Um dia o mundo de Marcílio desmoronou. Enquanto gabava-se para um cliente de que sempre poderia calcular a dimensão ideal de um azulejo, independente do tamanho da parede, de forma a evitar qualquer tipo de corte nas peças e um encaixe final perfeito, ouviu a frase que mudaria seu humor daí para diante: "Não é verdade! dependendo da dimensão da parede pode ser impossível calcular um azulejo ideal!". De início, Marcílio adorou o comentário, pois deu a ele a oportunidade de explicar seu método.

O cliente não cedeu, insistindo de que isso havia sido provado a mais de 4000 anos atrás e de que não valia a pena discutirem a questão. Segundo o cliente, estava relacionado com a prova da existência dos números irracionais, precisamente com a demonstração de que o lado do quadrado não é comensurável com sua diagonal.

O cliente, tentou traduzir para Marcílio da seguinte forma. Escolha uma medida qualquer e chame de medida 1, agora forme um quadrado com o lado igual a medida 1, pegue a diagonal deste quadrado e chame de medida 2. Finalmente, considere uma parede retangular com as dimensões iguais a media 1 x medida 2. Pronto, não é possível fabricar qualquer azulejo capaz de ladrilhar perfeitamente a parede.

De fato, um discípulo de Pitágoras fez esta demonstração, provando que a diagonal de um quadrado não é comensurável com seu lado, isto é, não há medida comum entre estas duas grandezas de forma que ambas sejam múltiplas desta medida. A partir daí foi provado a existência de números que não podem ser representados por frações, que modernamente chamamos de irracionais. Conta-se que este discípulo foi morto pela irmandade pitagórica, afinal ele quebrou a ilusão da escola de que todas as grandezas da natureza podiam ser representada por números inteiros ou frações.

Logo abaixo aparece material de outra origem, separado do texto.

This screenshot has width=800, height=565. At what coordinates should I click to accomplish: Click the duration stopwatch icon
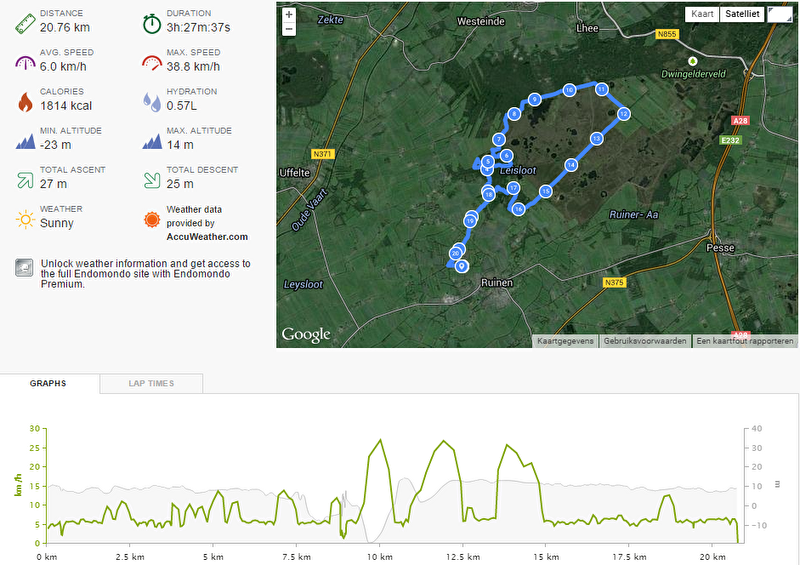tap(152, 23)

Marcílio não entendeu o argumento, porém perdeu a alegria que seu ofício lhe dava, desconfiando sempre que alguém poderia solicitar um serviço impossível. De qualquer maneira, isso também era impossível, afinal Marcílio recebia ou media previamente as dimensões das paredes nas quais ia trabalhar. Porém, as medidas obtidas pelos instrumentos humanos sempre permitiam que o procedimento de Marcílio funcionasse. Para que houvesse uma falha a trena do Marcílio deveria ser capaz de medir números irracionais, com infinitas casas decimais não periódicas.

A história de Marcílio ilustra uma das principais passagens na história da matemática, a descoberta da incomensurabilidade e dos números irracionais. Se dispuséssemos de ferramentas de medidas infinitas, de fato haveria dimensões impossíveis de ladrilhar utilizando azulejos quadrados. É o caso por exemplo de uma parede de 1 metro por raiz de 2 metros. Em todo caso, Marcílio poderia ficar descansado, nenhum instrumento do mundo pode medir de fato um parede com comprimento de raiz de 2 metros, pelo menos, não com esta precisão absoluta.